2.3 干擾效果的回歸分析 以干擾效果為Y值，干擾物濃度為X值，繪出干擾物劑量相關曲線。溶血程度與CSF中TP檢測的干擾效果為線性相關、正向干擾，溶血程度越高,干擾越明顯,對mALB的干擾效果不明顯,溶血程度與干擾效果之間無相關性,見圖 1、圖 2。

圖1 溶血對CSF中TP檢測的干擾效果

圖2 溶血對CSF中mALB檢測的干擾效果

3 討論

近年來隨著檢驗技術的快速發展,大部分檢驗項目實現了自動化，檢驗過程實現了精準控制，這大大提高了檢驗結果的準確性。也正是因為如此，檢驗前因素如標本溶血、脂濁和黃疸等對檢驗結果的干擾也越來越凸顯,因此,充分研究并了解檢驗前因素對檢驗的干擾作用有助于檢驗人員對結果做出正確的判斷,并為臨床提供可靠的診斷依據[6]。

標本溶血是檢驗前干擾因素中最常見的一種[7,8]，其影響檢測結果的機制主要有三方面：⑴紅細胞內的高濃度物質如K、LDH、AST等隨溶血進入待檢標本后，使相應物質的濃度增加；⑵血紅蛋白本身吸光度的干擾;⑶某些紅細胞成分對化學反應的干擾[9]。PRM比色法檢測CSF-TP的原理為鄰苯三酚紅與鉬酸鹽結合形成紅色復合物,在酸性條件下，該復合物與總蛋白結合，從而使蛋白的最大吸收波長由467nm轉換為598nm,并產生藍紫色,儀器根據吸光度的變化計算CSF-TP的含量[10]。Hb在體內除原始形態外,還存在氧合血紅蛋白和高鐵血紅蛋白等形式,吸收光譜覆蓋540nm～630nm[11-13]，造成PRM比色法在598nm處的吸光度增加，進而錯誤地表現為待測物濃度增加,而在本研究中則表現為溶血對CSF-TP檢測的正干擾,且干擾幅度極大，每克Hb的干擾效果遠超衛健委推薦的允許總誤差10%，因此溶血標本不適合進行CSF-TP的檢測。應用免疫透射比濁法檢測CSF-mALB的原理是羊抗人白蛋白抗體和樣品中的白蛋白進行抗原抗體反應，待反應完成后，用透射比濁檢測吸光度的變化反映白蛋白的濃度。本文結果顯示，低濃度的Hb對免疫透射比濁法檢測CSF-mALB基本無干擾,這與試劑說明書所宣稱的一致（Hb≤2.5g/L時無干擾），也與此前的文獻報道相一致[14]，當Hb濃度＞4g/L時,本結果顯示其干擾效果也不明顯，但仍有待其他研究的進一步驗證。該反應使用的檢測波長為415nm，而且抗原抗體的反應相對特異性高，可能是mALB檢測受Hb影響小的主要原因,因此臨床上對于有溶血的CSF標本可以進行mALB的檢測。
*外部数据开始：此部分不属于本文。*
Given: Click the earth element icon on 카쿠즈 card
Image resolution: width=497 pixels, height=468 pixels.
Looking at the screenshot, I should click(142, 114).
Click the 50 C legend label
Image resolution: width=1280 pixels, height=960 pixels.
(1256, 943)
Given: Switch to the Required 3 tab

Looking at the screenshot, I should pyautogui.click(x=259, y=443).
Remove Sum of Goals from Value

臨床上針對溶血標本的處理有多種方法，如增加副波長檢測、Hb單克隆抗體、統計學消除等，但這都是標本采集后處理，不僅操作繁瑣，而且有些干擾是不可消除的[15]。對此，檢驗工作人員應了解溶血對檢測項目的干擾作用,為臨床提供正確的解讀，同時也應積極與醫護溝通，著重培訓正確的采樣程序，從源頭減少溶血標本的產生，這樣才能切實提高實驗室水平，保證檢驗質量。